Nongenomic vasodepressor effects of testosterone (TES) infusions in conscious male rats are neuronal nitric oxide synthase (nNOS)‐dependent

Previously we reported the hypotensive effect of androgens on mean arterial blood pressure (MAP) involves a direct vasodilatory action on the peripheral vasculature that is structurally‐specific and independent of cytosolic androgen receptor. Thus, the effect of nNOS inhibition on TES‐induced reductions in MAP was studied in conscious, unrestrained, chronic‐catheterized, ganglionic‐blocked (hexamethonium, HEX, 30 mg/kg, i.p.) male Sprague‐Dawley rats 16–20 wks age. Rats were pretreated i.v. with nNOS inhibitor (S‐methyl‐thiocitrulline, SMTC, 20 μg/kg‐min x 30 min) or saline (Cont) and then MAP and heart rate (HR) were recorded at baseline and with increasing doses of TES (0.375–6.00 μM/kg‐min, i.v.).
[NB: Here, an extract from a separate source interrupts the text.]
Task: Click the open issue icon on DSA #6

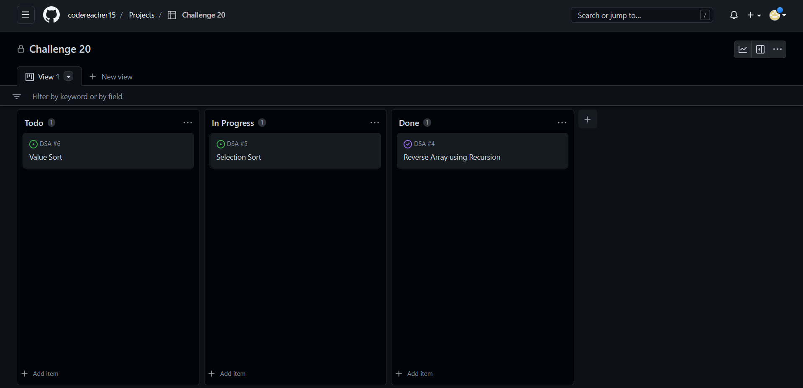Action: (x=33, y=144)
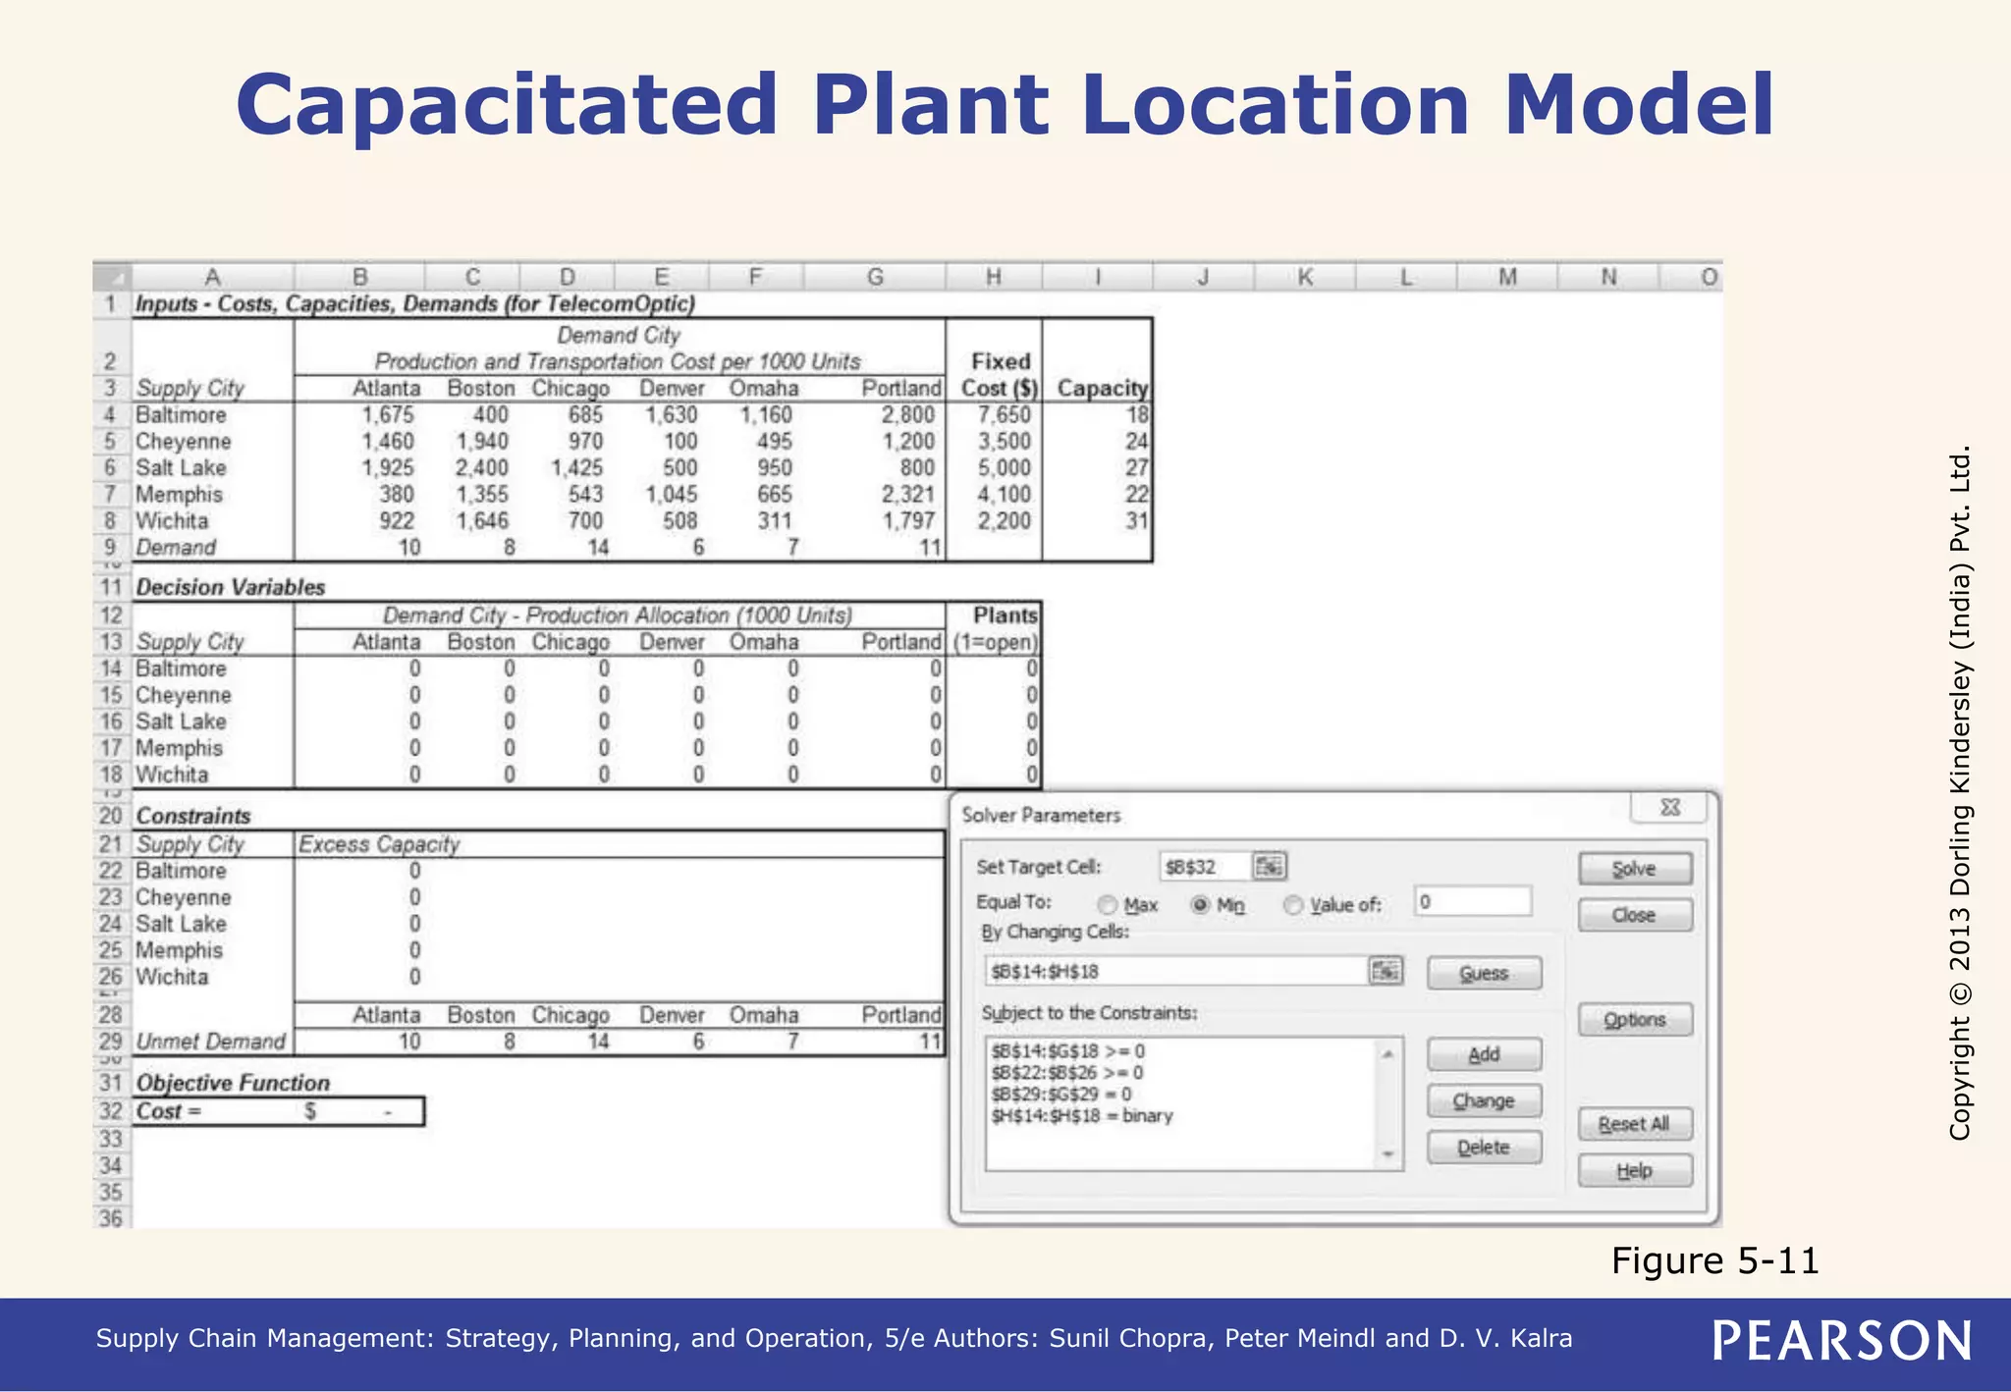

Vehicle‐controls (VC) received 10% EtOH/saline (0.15 ml/kg‐min i.v.). Data are means ± SE (n = 5–8 rats/group). In Cont, baseline MAP and HR averaged 104 ± 4 mmHg and 353 ± 12 beats/min. TES produced dose‐dependent reductions in MAP to a low of 87 ± 4 (Δ16%), HR was unchanged. SMTC abolished the effects of TES on MAP (112 ± 9 vs. 106 ± 8) and HR (333 ± 8 vs . 326 ± 8). Neither MAP nor HR were altered by VC. A 20 μg i.v. bolus of Na‐nitroprusside reduced MAP 30–40 mmHg, but HR was unchanged, confirming blockade by HEX. These data suggest the hypotensive effect of TES involves a direct vasodilatory action on the peripheral vasculature which, like the effect observed in isolated arteries, involves activation of nNOS. (NIH HL‐080402)